Magnetism and superconductivity in doped triangular-lattice Mott insulators

TL;DR

This paper investigates the interplay of magnetism and superconductivity in doped triangular-lattice Mott insulators using an extended Hubbard model, revealing a complex phase diagram with competing and coexisting orders.

Contribution

It introduces a comprehensive extended Hubbard model on a triangular lattice to explore magnetic and superconducting phases, including coexistence and phase transitions.

Findings

Rich phase diagram with various magnetic orders and pairing states

Identification of nesting vectors and Lifshitz transition

Coexistence of magnetism and triplet superconductivity

Abstract

Inspired by recent advances in the fabrication of surface superlattices, and in particular the triangular lattice made of tin (Sn) atoms on silicon, we study an extended Hubbard mode on a triangular lattice.

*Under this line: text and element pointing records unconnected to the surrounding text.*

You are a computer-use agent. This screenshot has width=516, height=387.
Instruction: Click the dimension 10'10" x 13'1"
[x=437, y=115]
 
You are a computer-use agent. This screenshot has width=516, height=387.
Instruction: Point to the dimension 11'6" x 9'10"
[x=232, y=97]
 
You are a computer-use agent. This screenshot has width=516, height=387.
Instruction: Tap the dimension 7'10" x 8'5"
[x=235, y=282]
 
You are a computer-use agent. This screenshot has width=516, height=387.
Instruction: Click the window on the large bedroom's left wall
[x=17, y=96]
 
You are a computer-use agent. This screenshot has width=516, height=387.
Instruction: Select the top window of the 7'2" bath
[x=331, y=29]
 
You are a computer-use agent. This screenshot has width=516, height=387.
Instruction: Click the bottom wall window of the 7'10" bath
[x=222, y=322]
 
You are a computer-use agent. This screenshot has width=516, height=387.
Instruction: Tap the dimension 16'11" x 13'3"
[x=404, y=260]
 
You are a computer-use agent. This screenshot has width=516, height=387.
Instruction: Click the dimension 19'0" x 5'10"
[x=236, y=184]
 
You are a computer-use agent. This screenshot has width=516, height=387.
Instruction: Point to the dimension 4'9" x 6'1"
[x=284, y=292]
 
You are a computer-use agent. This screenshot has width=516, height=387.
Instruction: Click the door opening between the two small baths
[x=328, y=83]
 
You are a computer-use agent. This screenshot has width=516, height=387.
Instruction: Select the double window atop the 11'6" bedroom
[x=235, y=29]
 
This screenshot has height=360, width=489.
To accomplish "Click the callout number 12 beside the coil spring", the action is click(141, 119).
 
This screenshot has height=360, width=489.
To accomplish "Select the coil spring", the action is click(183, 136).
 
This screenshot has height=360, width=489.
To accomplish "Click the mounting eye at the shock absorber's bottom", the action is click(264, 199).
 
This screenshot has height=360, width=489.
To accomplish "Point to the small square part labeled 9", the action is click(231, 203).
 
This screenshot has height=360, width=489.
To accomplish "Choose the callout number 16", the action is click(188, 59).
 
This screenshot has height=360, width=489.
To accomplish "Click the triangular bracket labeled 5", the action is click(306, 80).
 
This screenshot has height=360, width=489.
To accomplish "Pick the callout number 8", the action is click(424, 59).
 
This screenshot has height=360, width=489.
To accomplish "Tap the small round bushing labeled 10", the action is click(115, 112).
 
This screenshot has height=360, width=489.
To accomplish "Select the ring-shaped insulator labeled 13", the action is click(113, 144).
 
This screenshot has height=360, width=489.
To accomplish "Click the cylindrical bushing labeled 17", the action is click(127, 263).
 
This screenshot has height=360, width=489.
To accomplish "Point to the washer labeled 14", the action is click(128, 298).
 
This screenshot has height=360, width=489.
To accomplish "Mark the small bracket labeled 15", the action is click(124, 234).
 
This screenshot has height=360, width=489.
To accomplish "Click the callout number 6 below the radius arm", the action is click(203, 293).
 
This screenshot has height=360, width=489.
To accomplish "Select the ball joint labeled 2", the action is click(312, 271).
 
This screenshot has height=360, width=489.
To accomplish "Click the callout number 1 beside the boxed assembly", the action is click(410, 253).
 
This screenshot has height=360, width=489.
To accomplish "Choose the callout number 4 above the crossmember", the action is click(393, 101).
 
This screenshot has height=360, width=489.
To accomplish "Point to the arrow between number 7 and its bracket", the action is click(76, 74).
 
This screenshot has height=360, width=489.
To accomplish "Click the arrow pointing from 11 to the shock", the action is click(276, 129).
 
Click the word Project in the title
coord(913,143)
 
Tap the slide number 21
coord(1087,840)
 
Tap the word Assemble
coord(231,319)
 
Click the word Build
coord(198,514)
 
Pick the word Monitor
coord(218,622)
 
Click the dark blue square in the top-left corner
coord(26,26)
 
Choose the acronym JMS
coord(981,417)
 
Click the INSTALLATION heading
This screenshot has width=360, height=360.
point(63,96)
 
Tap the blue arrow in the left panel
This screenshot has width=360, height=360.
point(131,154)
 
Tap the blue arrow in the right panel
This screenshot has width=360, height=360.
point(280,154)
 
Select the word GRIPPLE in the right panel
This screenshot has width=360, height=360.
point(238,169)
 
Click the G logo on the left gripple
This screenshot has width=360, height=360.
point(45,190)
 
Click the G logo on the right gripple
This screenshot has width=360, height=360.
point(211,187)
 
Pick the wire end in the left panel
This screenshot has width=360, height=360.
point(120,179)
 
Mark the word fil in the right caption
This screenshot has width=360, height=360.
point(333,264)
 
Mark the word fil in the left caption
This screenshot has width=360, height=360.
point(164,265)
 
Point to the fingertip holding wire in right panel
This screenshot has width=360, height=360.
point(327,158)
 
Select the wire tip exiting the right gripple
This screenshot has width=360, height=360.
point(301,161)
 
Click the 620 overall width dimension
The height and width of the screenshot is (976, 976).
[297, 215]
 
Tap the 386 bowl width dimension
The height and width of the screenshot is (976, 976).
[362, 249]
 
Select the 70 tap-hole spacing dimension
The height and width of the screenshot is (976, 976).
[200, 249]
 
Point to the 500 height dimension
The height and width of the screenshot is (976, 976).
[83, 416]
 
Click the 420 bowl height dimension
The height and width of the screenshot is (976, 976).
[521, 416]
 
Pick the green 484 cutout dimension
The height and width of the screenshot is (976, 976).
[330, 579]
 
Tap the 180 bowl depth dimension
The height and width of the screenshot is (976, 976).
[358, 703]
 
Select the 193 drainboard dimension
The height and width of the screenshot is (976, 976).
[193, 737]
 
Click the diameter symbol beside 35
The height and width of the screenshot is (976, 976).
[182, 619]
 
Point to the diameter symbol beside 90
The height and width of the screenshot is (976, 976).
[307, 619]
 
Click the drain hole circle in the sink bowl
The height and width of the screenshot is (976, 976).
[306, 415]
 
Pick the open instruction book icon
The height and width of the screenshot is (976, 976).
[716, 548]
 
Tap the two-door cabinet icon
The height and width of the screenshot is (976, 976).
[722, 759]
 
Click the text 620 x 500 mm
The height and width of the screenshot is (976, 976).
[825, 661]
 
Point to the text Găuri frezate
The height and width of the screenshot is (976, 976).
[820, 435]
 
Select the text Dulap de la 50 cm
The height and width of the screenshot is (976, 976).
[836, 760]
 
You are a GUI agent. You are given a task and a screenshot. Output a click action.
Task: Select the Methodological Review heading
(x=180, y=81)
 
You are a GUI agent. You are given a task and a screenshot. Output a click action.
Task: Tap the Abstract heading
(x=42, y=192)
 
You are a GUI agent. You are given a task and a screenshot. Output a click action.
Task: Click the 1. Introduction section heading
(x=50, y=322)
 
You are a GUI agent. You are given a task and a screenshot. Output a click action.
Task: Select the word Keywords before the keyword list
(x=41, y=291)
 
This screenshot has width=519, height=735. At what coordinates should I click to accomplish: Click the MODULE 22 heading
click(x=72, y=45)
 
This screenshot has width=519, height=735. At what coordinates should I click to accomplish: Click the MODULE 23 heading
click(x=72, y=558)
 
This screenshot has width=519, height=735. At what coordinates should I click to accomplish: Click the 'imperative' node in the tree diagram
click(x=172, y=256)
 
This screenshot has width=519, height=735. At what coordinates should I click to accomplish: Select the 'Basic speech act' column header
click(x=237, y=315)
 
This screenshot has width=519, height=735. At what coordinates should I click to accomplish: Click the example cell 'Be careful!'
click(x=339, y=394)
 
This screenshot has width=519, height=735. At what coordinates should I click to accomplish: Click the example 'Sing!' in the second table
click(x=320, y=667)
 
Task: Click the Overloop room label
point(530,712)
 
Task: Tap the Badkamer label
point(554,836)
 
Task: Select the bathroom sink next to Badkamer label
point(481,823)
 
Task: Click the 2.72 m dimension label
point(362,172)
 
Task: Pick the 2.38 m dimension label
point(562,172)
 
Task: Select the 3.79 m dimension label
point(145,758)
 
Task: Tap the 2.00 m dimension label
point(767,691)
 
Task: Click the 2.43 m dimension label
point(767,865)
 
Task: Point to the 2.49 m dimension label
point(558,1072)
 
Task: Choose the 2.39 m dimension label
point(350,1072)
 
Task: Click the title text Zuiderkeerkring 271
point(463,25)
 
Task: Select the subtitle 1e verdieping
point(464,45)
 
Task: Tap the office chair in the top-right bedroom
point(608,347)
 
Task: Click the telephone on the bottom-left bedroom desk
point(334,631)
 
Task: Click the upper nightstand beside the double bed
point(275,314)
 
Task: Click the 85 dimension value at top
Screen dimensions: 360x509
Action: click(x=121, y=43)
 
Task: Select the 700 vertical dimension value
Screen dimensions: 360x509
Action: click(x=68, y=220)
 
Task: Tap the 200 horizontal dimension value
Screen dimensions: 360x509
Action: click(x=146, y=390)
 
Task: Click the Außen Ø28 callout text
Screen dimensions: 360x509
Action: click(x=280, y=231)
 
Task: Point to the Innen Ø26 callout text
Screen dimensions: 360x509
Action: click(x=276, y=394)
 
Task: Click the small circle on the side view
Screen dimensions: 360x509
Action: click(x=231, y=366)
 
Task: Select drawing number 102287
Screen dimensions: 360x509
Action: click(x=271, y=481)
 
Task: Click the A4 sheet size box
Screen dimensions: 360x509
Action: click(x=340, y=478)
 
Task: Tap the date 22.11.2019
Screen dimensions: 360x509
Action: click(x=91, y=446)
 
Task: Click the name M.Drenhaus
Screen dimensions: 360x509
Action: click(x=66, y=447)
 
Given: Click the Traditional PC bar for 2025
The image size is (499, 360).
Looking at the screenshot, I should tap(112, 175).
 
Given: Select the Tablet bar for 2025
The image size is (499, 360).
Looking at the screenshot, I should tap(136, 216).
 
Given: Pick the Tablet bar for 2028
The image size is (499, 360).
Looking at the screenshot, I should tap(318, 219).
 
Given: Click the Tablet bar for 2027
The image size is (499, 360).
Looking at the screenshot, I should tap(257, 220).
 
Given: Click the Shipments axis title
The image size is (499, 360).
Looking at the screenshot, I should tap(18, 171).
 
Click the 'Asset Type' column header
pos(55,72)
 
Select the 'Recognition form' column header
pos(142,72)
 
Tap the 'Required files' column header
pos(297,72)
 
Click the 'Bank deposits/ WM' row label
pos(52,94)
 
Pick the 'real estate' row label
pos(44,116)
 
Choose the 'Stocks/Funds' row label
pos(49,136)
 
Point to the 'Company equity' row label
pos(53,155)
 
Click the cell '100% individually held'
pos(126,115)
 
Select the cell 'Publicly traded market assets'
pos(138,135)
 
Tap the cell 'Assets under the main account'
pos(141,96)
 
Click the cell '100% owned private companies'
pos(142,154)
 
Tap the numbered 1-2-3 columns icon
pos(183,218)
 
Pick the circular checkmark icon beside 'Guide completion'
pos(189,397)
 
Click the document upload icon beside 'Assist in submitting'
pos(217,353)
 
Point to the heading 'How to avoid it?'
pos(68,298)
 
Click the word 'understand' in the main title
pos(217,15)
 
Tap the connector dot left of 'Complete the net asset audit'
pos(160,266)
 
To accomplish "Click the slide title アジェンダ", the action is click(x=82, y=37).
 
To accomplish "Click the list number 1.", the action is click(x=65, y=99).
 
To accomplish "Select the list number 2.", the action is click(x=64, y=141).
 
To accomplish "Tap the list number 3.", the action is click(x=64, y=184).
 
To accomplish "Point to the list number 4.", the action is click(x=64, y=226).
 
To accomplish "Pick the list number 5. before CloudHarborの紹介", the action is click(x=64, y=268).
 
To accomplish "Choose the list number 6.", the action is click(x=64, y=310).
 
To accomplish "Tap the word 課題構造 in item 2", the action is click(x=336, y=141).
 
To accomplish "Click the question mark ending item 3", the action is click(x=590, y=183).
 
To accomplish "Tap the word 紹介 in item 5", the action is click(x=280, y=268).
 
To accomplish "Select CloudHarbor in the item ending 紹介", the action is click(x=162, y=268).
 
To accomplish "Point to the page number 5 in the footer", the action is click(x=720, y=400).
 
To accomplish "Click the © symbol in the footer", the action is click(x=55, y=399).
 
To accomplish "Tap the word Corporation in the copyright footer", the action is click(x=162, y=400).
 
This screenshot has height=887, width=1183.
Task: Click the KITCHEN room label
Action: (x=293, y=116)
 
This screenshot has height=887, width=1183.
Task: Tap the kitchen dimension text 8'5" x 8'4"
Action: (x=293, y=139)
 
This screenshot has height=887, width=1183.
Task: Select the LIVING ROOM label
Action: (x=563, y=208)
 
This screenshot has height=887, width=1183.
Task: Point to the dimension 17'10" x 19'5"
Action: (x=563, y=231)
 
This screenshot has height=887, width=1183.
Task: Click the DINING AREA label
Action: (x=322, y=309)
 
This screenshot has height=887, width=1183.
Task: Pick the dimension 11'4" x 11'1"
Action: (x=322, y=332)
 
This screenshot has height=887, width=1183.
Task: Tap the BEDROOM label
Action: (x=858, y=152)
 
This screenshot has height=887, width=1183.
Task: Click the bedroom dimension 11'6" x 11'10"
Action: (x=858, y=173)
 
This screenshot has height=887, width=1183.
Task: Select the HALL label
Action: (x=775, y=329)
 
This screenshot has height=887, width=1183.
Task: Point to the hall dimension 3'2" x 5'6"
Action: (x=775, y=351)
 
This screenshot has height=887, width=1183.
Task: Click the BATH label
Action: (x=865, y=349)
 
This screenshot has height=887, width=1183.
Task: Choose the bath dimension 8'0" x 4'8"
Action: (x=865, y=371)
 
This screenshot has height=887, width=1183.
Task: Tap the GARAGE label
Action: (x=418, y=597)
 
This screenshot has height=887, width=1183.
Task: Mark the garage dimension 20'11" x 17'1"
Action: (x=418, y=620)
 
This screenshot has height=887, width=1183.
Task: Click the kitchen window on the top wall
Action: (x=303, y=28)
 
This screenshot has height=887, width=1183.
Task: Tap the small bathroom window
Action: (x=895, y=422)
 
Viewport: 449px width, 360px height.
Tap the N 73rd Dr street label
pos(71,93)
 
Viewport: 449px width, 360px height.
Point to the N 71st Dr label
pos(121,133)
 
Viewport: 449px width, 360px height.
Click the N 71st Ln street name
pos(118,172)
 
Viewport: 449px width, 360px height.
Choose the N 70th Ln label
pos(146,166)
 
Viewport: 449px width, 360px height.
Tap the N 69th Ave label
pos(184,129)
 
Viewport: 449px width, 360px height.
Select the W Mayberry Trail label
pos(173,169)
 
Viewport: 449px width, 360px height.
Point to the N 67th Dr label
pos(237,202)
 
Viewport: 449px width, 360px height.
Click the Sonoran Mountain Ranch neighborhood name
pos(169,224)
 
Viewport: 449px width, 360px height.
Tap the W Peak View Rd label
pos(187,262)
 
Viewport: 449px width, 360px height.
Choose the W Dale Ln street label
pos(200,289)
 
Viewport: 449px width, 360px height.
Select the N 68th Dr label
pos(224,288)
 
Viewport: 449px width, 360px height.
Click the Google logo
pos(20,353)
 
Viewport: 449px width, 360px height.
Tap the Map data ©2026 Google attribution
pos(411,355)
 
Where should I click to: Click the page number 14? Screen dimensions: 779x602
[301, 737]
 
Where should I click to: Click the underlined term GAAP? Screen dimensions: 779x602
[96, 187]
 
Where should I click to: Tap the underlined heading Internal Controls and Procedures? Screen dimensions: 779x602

The observations of magnetism in these systems justify the inclusion of a strong on-site repulsion and the observation of superconductivity suggests including an effective, nearest-neighbor attractive interaction. The attractive interaction mimics the effect of strong on-site repulsion near half filling, which can be seen in strong coupling vertex calculations such as the Eliashberg method. With this extended Hubbard model on a triangular lattice with its geometrical frustration, we find a rich phase diagram of various magnetic orders and pairing functions, within the framework of self-consistent mean field theory. We uncover the competition among magnetism and unconventional superconductivity, and their coexistence for triplet pairings. We follow the Fermi surface of the system as the system is doped away from half filling and find nesting vectors and a Lifshitz transition which provide an intuitive understanding of the phase transitions between the many orders we consider.